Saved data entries
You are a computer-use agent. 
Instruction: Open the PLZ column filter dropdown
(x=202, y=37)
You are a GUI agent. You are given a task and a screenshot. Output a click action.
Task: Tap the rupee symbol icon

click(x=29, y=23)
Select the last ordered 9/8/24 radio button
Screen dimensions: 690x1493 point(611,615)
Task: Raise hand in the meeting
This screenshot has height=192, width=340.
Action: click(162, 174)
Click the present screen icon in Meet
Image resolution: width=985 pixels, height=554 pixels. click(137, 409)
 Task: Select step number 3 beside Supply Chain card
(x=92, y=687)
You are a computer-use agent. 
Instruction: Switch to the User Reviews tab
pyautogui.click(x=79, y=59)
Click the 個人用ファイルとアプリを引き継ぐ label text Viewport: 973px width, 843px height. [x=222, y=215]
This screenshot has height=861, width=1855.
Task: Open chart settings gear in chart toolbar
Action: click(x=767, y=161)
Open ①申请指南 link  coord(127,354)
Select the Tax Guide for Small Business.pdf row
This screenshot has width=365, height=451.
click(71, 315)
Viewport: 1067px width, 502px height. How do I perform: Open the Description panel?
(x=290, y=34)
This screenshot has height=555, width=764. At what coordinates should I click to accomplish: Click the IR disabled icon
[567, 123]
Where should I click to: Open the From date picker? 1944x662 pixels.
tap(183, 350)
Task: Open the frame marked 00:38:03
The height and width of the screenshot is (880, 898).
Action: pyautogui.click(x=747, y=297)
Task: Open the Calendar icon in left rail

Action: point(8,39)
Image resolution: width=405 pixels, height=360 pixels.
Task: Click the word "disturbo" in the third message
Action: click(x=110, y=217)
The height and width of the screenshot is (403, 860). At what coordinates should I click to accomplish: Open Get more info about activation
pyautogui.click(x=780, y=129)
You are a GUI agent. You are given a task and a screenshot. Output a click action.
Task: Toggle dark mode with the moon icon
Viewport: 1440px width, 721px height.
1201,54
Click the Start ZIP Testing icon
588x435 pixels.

• Prompt: The task calls for all the records above to be repeated exactly.

• Task solution:
You are a computer-use agent. 
Instruction: Open the PLZ column filter dropdown
(x=202, y=37)
You are a GUI agent. You are given a task and a screenshot. Output a click action.
Task: Tap the rupee symbol icon

click(x=29, y=23)
Select the last ordered 9/8/24 radio button
Screen dimensions: 690x1493 point(611,615)
Task: Raise hand in the meeting
This screenshot has height=192, width=340.
Action: click(162, 174)
Click the present screen icon in Meet
Image resolution: width=985 pixels, height=554 pixels. click(137, 409)
 Task: Select step number 3 beside Supply Chain card
(x=92, y=687)
You are a computer-use agent. 
Instruction: Switch to the User Reviews tab
pyautogui.click(x=79, y=59)
Click the 個人用ファイルとアプリを引き継ぐ label text Viewport: 973px width, 843px height. [x=222, y=215]
This screenshot has height=861, width=1855.
Task: Open chart settings gear in chart toolbar
Action: click(x=767, y=161)
Open ①申请指南 link  coord(127,354)
Select the Tax Guide for Small Business.pdf row
This screenshot has width=365, height=451.
click(71, 315)
Viewport: 1067px width, 502px height. How do I perform: Open the Description panel?
(x=290, y=34)
This screenshot has height=555, width=764. At what coordinates should I click to accomplish: Click the IR disabled icon
[567, 123]
Where should I click to: Open the From date picker? 1944x662 pixels.
tap(183, 350)
Task: Open the frame marked 00:38:03
The height and width of the screenshot is (880, 898).
Action: pyautogui.click(x=747, y=297)
Task: Open the Calendar icon in left rail

Action: point(8,39)
Image resolution: width=405 pixels, height=360 pixels.
Task: Click the word "disturbo" in the third message
Action: click(x=110, y=217)
The height and width of the screenshot is (403, 860). At what coordinates should I click to accomplish: Open Get more info about activation
pyautogui.click(x=780, y=129)
You are a GUI agent. You are given a task and a screenshot. Output a click action.
Task: Toggle dark mode with the moon icon
Viewport: 1440px width, 721px height.
1201,54
Click the Start ZIP Testing icon
588x435 pixels.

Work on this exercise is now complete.